> **Extract to read**
State law says non-legislative commission members are “subject to a right of removal at any time by the person appointing him,” which would mean Bobby Harrell would have the authority to remove his brother from the panel in contradiction to the other law banning public officials from disciplining their relatives.

Harrell had repeatedly denied publicly that he has done anything wrong, and he has not been charged with any criminal or administrative violations.

‘Powerful Tool’ for Prosecutors

Created by lawmakers in 1987, the state grand jury is made up of 18 citizens and four alternates whose names are drawn randomly by the clerk of the grand jury from a list of eligible jurors statewide. The jurors, who meet in secret in Columbia, are impaneled by a circuit judge specifically assigned to handle state grand jury cases.

Unlike county grand juries, the state grand jury, or the state grand jury clerk at the request of the attorney general, can subpoena witnesses and documents; and testimony is taken under oath and recorded by a court reporter, which means witnesses can be charged with perjury if they lie.

Under state law, state grand jury cases can proceed only if the state attorney general and SLED chief jointly agree and convince a circuit judge assigned to those cases to impanel the jury.

State grand juries by law can issue indictments in certain types of criminal cases that typically aren’t suited for county grand juries, such as multi-county drug and pornography cases, computer crimes and securities fraud. An indictment is an official document charging someone with a crime.

The state grand jury also has jurisdiction in public corruption cases, defined by law as “any unlawful activity, under color of or in connection with any public office or employment,” and involving any public official or public employee, or candidate for public office.

“It’s a powerful tool in a prosecutor’s hands,” said longtime criminal defense attorney Jack Swerling of Columbia, when contacted Monday by The Nerve.

But Swerling added that just because a case is sent to the state grand jury, “I don’t think anyone can make an assumption there’s going to be an indictment.” He noted that in his 40 years of practicing law, he has represented witnesses before state or federal grand juries “dozens of times” with no indictments issued against his clients.

Swerling said he believes it’s “telling” that Harrell called for the public release of the SLED report, theorizing that if the report is “favorable” to Harrell, Wilson might have decided to refer it to the state grand jury to “take it out of the political process and let the grand jury decide whether there is something there or not.”

> **Dataset records**

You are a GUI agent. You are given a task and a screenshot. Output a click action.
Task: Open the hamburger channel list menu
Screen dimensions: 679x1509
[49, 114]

---

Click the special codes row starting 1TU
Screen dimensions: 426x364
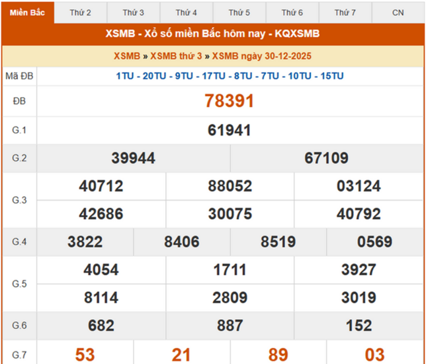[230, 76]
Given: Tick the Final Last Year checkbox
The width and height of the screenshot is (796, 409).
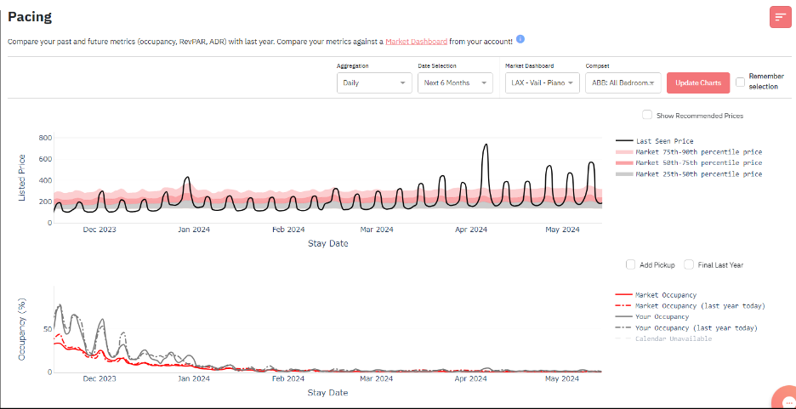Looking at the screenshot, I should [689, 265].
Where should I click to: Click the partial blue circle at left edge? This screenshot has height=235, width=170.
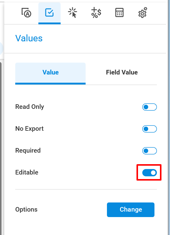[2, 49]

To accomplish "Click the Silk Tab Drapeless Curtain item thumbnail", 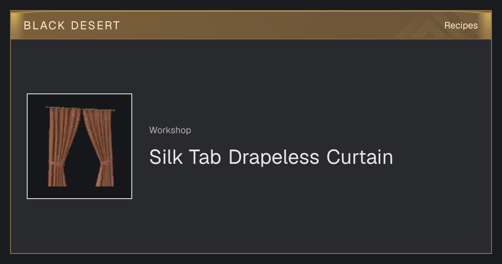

==

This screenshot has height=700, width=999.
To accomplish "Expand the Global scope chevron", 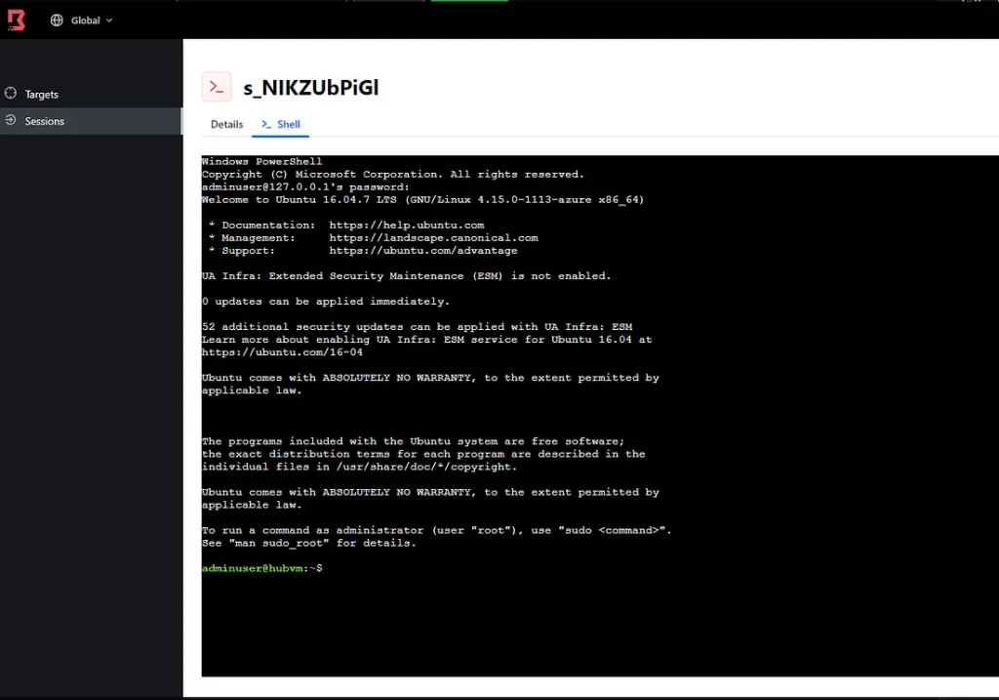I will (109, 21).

> **Exercise**
From the text about the state grand jury above, quote everything from "State law says" down to "grand jury cases." without changing a word.

> **Answer to this problem**
State law says non-legislative commission members are “subject to a right of removal at any time by the person appointing him,” which would mean Bobby Harrell would have the authority to remove his brother from the panel in contradiction to the other law banning public officials from disciplining their relatives.

Harrell had repeatedly denied publicly that he has done anything wrong, and he has not been charged with any criminal or administrative violations.

‘Powerful Tool’ for Prosecutors

Created by lawmakers in 1987, the state grand jury is made up of 18 citizens and four alternates whose names are drawn randomly by the clerk of the grand jury from a list of eligible jurors statewide. The jurors, who meet in secret in Columbia, are impaneled by a circuit judge specifically assigned to handle state grand jury cases.